### Directions:
Transcribe, word for word and without additions, each line below from the one containing "حديقة وزراعة (687, 196)" through the one containing "Produktivität am Arbeitsplatz (79, 1763)", both ends included.

### Entries supplied:
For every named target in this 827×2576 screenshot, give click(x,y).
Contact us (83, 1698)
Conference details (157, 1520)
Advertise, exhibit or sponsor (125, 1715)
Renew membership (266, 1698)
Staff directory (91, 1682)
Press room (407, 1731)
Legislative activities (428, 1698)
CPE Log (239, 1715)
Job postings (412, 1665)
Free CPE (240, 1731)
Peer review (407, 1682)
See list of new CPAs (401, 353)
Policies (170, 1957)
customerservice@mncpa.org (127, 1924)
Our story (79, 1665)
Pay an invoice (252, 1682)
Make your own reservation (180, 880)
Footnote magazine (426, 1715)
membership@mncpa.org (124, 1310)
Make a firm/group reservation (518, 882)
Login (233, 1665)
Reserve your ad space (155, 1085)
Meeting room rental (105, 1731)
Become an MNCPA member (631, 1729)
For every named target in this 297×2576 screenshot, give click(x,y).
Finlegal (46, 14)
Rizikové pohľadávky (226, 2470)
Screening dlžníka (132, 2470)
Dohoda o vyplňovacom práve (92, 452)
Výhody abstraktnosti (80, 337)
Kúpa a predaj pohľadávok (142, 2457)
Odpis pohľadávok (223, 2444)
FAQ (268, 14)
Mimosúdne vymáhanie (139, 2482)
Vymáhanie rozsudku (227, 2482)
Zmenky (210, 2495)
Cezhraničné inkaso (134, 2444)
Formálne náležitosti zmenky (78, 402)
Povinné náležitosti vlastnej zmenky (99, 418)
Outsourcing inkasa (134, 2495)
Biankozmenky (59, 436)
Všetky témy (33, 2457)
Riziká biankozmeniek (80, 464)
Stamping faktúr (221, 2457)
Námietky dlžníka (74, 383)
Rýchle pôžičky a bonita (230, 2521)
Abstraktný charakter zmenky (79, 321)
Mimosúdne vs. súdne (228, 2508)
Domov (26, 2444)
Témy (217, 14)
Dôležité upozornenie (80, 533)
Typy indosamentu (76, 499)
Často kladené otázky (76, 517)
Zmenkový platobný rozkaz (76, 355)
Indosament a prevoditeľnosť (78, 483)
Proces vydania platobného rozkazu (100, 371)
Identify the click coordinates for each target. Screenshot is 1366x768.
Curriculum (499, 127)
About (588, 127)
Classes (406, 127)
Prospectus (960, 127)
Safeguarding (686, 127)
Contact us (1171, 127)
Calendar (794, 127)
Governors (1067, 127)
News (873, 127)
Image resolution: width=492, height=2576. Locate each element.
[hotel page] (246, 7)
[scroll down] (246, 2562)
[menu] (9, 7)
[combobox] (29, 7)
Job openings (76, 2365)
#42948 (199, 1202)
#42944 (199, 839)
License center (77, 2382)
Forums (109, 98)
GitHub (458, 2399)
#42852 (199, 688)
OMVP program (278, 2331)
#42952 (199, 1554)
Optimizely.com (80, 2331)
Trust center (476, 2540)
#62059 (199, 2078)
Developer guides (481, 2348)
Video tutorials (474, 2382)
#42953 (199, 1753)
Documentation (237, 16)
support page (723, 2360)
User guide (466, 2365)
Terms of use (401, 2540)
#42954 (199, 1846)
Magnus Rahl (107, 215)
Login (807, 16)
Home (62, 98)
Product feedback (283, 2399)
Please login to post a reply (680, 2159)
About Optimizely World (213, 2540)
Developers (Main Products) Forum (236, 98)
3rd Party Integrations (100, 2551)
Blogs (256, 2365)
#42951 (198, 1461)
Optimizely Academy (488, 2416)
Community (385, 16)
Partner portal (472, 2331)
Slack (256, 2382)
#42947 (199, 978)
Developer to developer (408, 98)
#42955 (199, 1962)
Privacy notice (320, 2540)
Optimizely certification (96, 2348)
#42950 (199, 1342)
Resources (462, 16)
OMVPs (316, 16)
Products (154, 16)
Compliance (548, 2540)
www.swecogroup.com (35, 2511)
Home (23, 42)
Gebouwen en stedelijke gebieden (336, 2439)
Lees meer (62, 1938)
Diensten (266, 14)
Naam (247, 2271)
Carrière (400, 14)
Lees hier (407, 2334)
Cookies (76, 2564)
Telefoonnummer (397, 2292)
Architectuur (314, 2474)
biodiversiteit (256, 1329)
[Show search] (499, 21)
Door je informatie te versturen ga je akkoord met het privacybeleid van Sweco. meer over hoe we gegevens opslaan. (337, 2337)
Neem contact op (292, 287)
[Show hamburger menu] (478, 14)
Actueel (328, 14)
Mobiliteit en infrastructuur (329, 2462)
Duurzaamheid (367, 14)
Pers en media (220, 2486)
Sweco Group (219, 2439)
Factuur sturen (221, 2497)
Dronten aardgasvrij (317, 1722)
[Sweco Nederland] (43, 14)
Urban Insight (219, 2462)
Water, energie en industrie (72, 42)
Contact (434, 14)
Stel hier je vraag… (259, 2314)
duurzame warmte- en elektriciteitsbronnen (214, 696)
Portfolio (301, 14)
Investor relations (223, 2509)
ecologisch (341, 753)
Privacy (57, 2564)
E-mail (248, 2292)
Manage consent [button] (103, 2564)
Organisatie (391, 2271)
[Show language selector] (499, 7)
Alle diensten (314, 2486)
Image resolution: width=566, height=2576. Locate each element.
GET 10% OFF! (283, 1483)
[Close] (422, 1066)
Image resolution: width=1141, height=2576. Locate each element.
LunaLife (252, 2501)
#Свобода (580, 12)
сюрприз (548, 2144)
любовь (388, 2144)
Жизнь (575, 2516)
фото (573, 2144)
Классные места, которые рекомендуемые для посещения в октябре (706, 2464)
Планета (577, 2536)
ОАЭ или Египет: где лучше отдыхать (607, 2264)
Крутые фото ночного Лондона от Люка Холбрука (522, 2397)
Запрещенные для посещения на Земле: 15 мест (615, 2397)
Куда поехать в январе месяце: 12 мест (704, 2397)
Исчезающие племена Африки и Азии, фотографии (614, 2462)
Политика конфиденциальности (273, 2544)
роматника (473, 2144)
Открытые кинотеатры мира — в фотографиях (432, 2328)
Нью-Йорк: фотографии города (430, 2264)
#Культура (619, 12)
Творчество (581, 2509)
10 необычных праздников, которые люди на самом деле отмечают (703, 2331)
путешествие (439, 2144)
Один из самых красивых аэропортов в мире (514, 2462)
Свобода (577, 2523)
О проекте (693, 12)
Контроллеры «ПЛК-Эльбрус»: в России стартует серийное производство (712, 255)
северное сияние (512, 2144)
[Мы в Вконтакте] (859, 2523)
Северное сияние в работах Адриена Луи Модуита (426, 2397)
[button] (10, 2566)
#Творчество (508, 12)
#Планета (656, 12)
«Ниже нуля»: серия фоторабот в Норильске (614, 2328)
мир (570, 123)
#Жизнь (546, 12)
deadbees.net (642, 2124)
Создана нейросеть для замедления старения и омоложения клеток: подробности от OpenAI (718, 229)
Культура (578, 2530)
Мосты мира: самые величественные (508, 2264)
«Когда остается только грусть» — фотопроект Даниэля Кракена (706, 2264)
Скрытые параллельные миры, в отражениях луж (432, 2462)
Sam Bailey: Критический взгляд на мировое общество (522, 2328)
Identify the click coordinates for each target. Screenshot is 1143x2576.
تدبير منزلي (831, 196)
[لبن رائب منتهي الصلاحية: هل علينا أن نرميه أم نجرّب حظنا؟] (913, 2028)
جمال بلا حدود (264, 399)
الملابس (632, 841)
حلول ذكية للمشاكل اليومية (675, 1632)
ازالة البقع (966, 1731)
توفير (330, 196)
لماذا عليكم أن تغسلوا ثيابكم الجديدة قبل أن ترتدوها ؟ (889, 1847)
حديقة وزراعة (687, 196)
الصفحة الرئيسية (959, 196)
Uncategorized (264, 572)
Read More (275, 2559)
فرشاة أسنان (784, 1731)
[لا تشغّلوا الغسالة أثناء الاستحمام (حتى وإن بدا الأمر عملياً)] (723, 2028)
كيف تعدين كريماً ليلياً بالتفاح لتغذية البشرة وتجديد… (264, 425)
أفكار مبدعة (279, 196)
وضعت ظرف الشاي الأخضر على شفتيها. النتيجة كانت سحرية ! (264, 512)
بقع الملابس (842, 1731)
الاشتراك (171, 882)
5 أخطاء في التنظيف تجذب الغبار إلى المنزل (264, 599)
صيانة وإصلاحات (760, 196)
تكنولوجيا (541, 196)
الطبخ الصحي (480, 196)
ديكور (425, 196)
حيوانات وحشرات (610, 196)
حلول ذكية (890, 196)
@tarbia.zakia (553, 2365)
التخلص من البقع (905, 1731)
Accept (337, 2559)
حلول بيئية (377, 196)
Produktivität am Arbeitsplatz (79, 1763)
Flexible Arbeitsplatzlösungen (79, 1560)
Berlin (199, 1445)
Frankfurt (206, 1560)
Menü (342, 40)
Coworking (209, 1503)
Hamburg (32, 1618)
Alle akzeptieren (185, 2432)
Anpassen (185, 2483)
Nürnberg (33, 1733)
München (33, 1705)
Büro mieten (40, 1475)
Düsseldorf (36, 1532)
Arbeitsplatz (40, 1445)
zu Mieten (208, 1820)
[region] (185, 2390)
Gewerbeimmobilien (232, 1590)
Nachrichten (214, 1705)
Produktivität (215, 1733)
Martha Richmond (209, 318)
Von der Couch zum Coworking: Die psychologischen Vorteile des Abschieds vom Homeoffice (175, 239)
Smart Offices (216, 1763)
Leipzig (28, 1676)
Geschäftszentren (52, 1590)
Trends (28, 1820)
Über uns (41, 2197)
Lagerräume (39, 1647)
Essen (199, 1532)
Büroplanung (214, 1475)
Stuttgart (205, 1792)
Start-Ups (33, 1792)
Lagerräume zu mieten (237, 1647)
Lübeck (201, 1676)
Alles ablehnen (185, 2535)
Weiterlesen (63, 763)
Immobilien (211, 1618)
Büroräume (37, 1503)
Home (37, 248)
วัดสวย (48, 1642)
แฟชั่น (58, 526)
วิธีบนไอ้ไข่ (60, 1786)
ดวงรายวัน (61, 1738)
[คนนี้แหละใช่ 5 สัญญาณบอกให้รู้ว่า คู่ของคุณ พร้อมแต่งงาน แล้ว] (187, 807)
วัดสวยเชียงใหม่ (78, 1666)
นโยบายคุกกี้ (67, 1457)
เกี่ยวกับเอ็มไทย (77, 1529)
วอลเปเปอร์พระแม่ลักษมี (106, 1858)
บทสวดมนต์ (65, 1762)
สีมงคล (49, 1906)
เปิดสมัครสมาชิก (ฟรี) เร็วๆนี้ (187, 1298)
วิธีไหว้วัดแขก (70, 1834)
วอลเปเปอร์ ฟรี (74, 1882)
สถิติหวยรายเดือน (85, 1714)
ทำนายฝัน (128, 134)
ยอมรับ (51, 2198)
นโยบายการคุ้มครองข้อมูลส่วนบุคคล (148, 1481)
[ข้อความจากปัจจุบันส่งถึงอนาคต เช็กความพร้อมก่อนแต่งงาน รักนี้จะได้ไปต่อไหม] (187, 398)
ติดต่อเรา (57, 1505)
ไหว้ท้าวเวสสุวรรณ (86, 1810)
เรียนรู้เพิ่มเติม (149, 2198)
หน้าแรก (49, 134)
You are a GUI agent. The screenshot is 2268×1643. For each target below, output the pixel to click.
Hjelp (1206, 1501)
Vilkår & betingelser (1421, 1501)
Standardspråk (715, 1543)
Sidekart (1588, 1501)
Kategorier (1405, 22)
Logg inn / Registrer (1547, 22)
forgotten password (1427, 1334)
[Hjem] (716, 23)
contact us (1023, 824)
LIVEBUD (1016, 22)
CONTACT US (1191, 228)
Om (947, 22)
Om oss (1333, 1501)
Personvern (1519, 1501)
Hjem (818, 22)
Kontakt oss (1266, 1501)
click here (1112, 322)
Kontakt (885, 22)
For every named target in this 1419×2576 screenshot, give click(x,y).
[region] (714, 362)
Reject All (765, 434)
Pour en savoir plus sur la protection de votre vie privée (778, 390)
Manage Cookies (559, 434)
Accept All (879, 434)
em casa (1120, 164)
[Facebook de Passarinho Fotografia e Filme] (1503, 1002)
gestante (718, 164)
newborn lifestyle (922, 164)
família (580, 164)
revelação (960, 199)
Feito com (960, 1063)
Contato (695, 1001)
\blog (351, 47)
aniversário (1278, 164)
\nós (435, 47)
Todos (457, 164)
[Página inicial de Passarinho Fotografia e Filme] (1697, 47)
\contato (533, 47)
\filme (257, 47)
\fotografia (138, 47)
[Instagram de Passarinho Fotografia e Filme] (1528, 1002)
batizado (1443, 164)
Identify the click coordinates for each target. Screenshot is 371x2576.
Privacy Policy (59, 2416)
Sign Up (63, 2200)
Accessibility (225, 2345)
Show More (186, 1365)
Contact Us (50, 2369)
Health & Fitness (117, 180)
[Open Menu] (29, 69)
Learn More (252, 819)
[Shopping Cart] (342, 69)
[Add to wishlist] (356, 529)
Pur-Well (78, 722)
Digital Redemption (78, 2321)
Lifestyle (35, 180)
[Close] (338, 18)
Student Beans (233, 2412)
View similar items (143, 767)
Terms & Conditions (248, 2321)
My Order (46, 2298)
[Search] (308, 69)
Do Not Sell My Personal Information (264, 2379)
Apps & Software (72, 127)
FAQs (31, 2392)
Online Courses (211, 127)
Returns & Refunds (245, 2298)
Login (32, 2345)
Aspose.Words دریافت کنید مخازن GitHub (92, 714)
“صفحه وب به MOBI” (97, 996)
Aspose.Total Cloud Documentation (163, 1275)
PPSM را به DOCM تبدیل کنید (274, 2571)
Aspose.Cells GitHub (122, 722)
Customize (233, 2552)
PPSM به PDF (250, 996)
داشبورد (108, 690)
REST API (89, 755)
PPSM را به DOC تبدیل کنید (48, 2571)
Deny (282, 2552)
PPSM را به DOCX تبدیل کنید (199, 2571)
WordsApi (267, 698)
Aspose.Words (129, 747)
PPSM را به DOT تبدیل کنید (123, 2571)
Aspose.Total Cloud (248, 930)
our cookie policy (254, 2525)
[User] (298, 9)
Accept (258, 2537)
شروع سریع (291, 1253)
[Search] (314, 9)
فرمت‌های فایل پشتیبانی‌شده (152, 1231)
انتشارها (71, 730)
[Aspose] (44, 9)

### Response area:
حديقة وزراعة (687, 196)
الصفحة الرئيسية (959, 196)
Uncategorized (264, 572)
Read More (275, 2559)
فرشاة أسنان (784, 1731)
[لا تشغّلوا الغسالة أثناء الاستحمام (حتى وإن بدا الأمر عملياً)] (723, 2028)
كيف تعدين كريماً ليلياً بالتفاح لتغذية البشرة وتجديد… (264, 425)
أفكار مبدعة (279, 196)
وضعت ظرف الشاي الأخضر على شفتيها. النتيجة كانت سحرية ! (264, 512)
بقع الملابس (842, 1731)
الاشتراك (171, 882)
5 أخطاء في التنظيف تجذب الغبار إلى المنزل (264, 599)
صيانة وإصلاحات (760, 196)
تكنولوجيا (541, 196)
الطبخ الصحي (480, 196)
ديكور (425, 196)
حيوانات وحشرات (610, 196)
حلول ذكية (890, 196)
@tarbia.zakia (553, 2365)
التخلص من البقع (905, 1731)
Accept (337, 2559)
حلول بيئية (377, 196)
Produktivität am Arbeitsplatz (79, 1763)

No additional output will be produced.